··· SELECTED EXCERPT
Section 17701.7 of the California Corporations Code sets up two arguably contradictory rules.  Subdivision (b) provides that unless displaced by "particular provisions" of the California Revised Uniform Limited Liability Company Act, the principles of law and equity supplement the CARULLCA.  This provision constricts the RULLCA's usurpation of the Common Law by providing that the lex scripta does not displace the lex non scripta unless a particular provision of the lex scripta applies.   Subdivision (c) in contrast expands the RULLCA's usurpation of the Common Law by providing that "rules that statutes in derogation of the common law are to be strictly construed shall have no application to this title [CARULLCA]".   Subdivision (b) suggests that judges should interpret RULLCA's statutory provisions narrowly while Subdivision (c) implies that they are free to interpret those statutes broadly even should those statutes conflict with the Common Law.  

 Subdivision (b) was copied from Section 111 of the Uniform Limited Liability Company Act.  Conspicuously absent from the ULLCA is a provision analogous to Subdivision (c).  In fact, Subdivision (c) has no analogue in any other entity provision of the California Corporations Code.  

So what, if anything, did the legislature intend by including both Subdivisions in the CARULLCA?
······
··· INFORMATION SUPPLIED
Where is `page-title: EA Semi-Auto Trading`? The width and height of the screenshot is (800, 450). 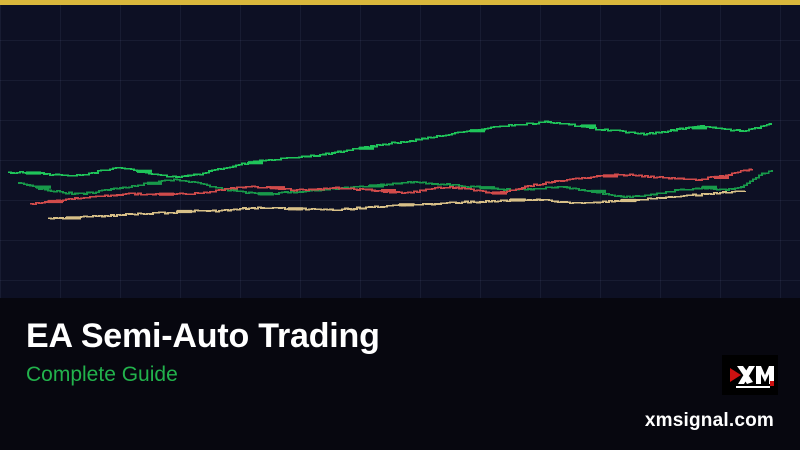
page-title: EA Semi-Auto Trading is located at coordinates (203, 336).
······
**THE PROBLEM**
In the passage on Section 17701.7 of the California Corporations Code, which section of the Uniform Limited Liability Company Act was Subdivision (b) copied from?

**TASK SOLUTION**
Section 111